I'm with you. I've encountered numerous situations where the query planner caused issues. I don't know if the alternatives are better, but it's definitely an issue. I've written multiple databases wrapping SQLite, and multiple bindings to SQLite. There are dragons.
I had to use sqlite once for something that would do a ton of read queries on a particular table. Sometimes just swapping the order of operands to an and operation generated a completely different query plan. Had to scour their optimizer document and painstakingly check the query plans of, and then manually tune, each sql statement.

But then it was quite fast.

> will be updated into into a single-file b-tree structure

I'm not knowledgeable on this, but my understanding was a b-tree is a way of sorting values that could be ordered in a certain way. Like this would be a b-tree of IDs

```

            [8]

           /   \

      [3, 5]   [10, 12]

     / | \     / | \  

  [1] [4] [6,7] [9] [11, 13]
```

You traverse by comparing your needle to the root node and going left or right depending on the results.

How is that done with configuration options? That seems like it would just be a regular hashmap which is already efficient to read. What would a b-tree of key/values even look like that wouldn't be less efficient than a hashmap?

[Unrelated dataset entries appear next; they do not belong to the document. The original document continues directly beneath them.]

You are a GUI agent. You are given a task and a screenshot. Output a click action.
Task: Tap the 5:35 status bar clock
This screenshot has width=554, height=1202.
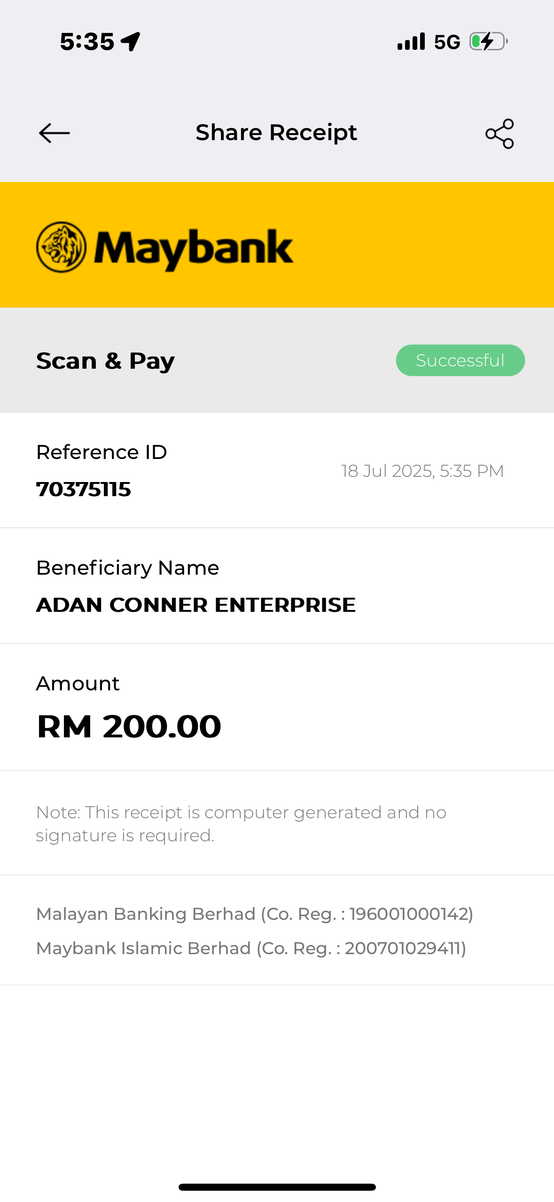[x=87, y=41]
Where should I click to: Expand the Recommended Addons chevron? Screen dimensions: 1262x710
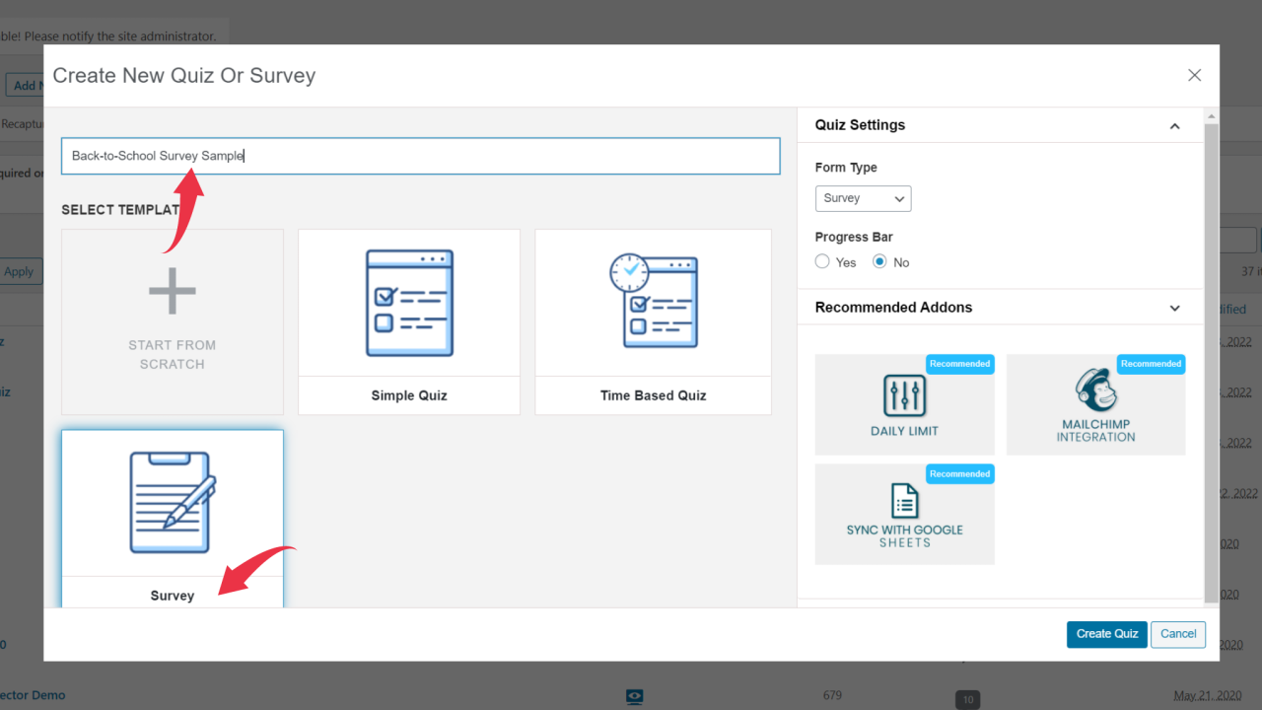(1174, 308)
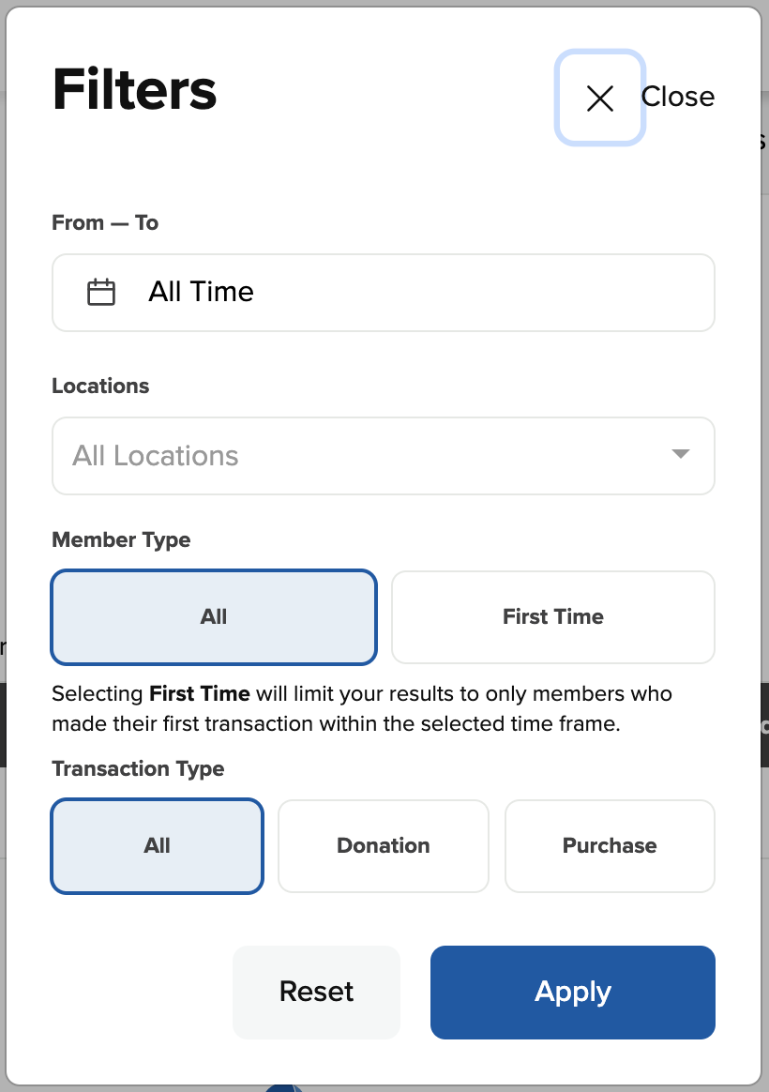Image resolution: width=769 pixels, height=1092 pixels.
Task: Click the Locations field label
Action: pyautogui.click(x=100, y=387)
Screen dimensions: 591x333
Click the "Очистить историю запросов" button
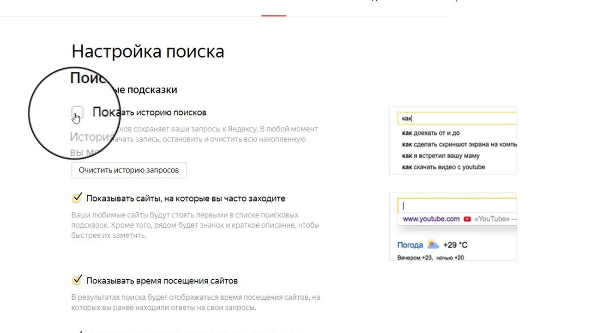click(129, 170)
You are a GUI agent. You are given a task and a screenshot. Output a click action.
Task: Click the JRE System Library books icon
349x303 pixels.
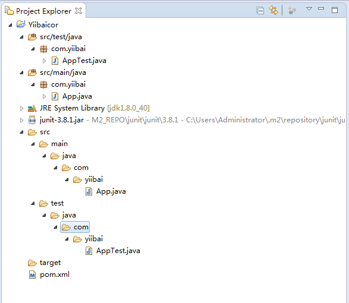click(32, 108)
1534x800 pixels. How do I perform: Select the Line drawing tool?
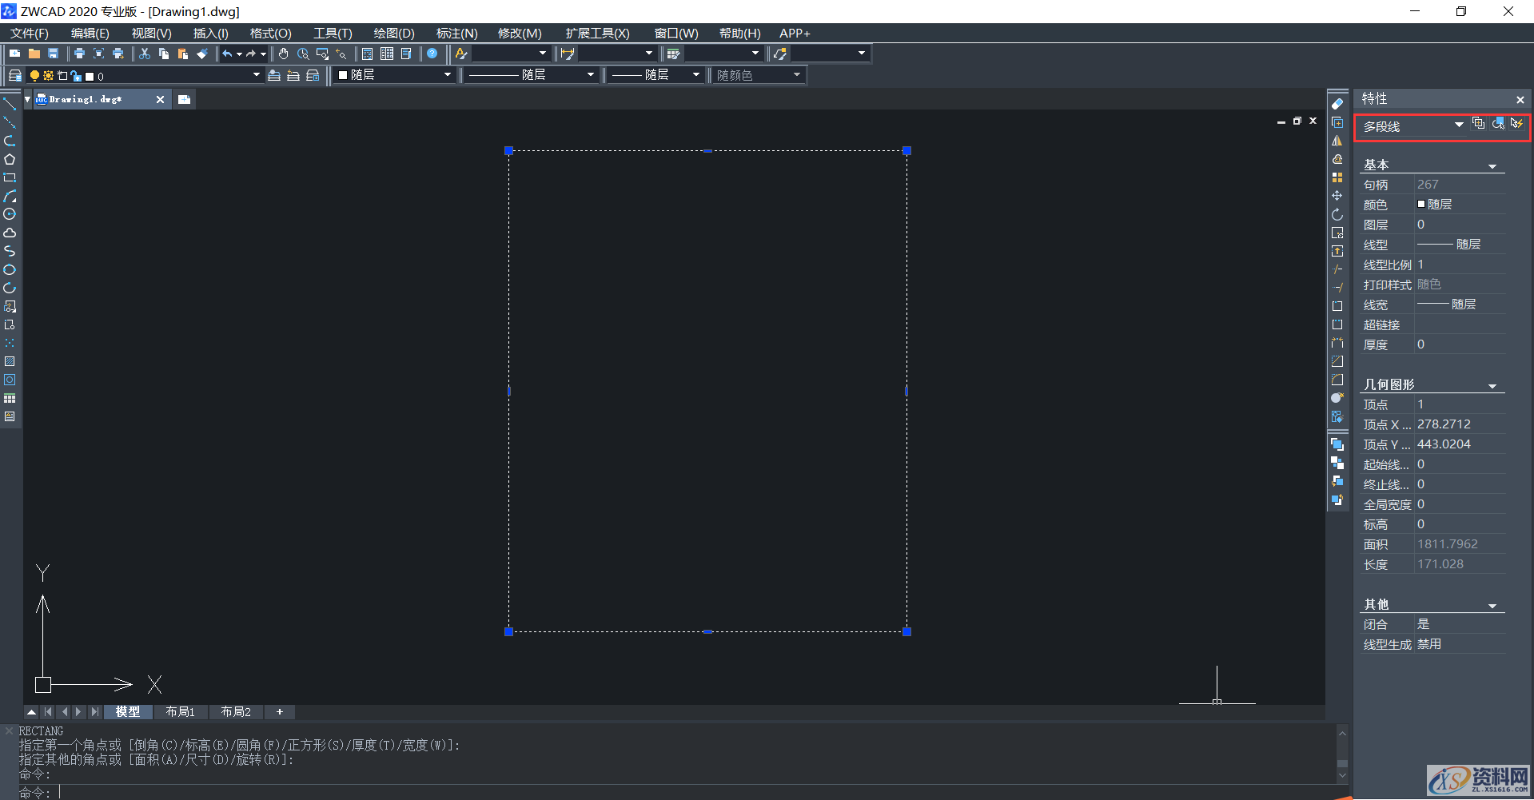coord(10,104)
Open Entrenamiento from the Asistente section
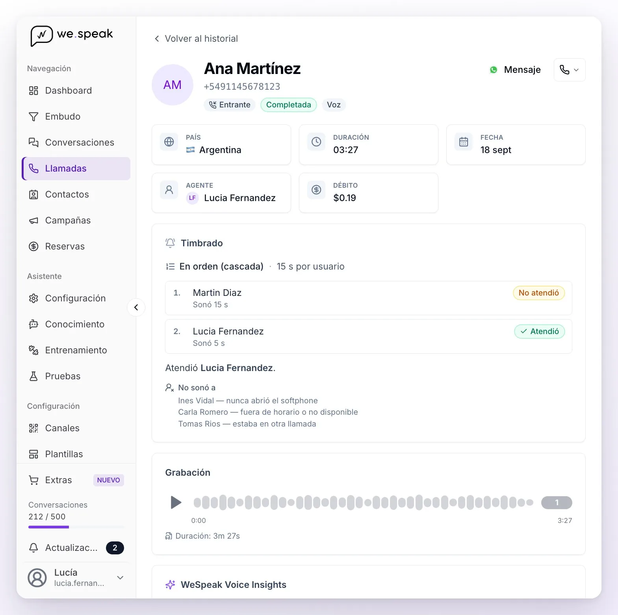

Each number in your btree would actually be a key-value pair. So you can find the key fast, and then you have the value.

Databases including SQLite usually use b+tree for tables (a variant where only the leaves have data, the interior nodes only have keys) and regular btrees for indexes.

A hash table makes sense in memory. If it's loaded just right for fast access, it has holes - empty entries. That makes little sense if you are building a file that will be transferred to many places over the internet. Bandwith waste would be significant.

So it might seem that simply enumerating the data (sorted or not) would be a better option for a file. (After all, the receiver will read everything anyway.) I guess frequent updates make this inefficient, so a tree helps.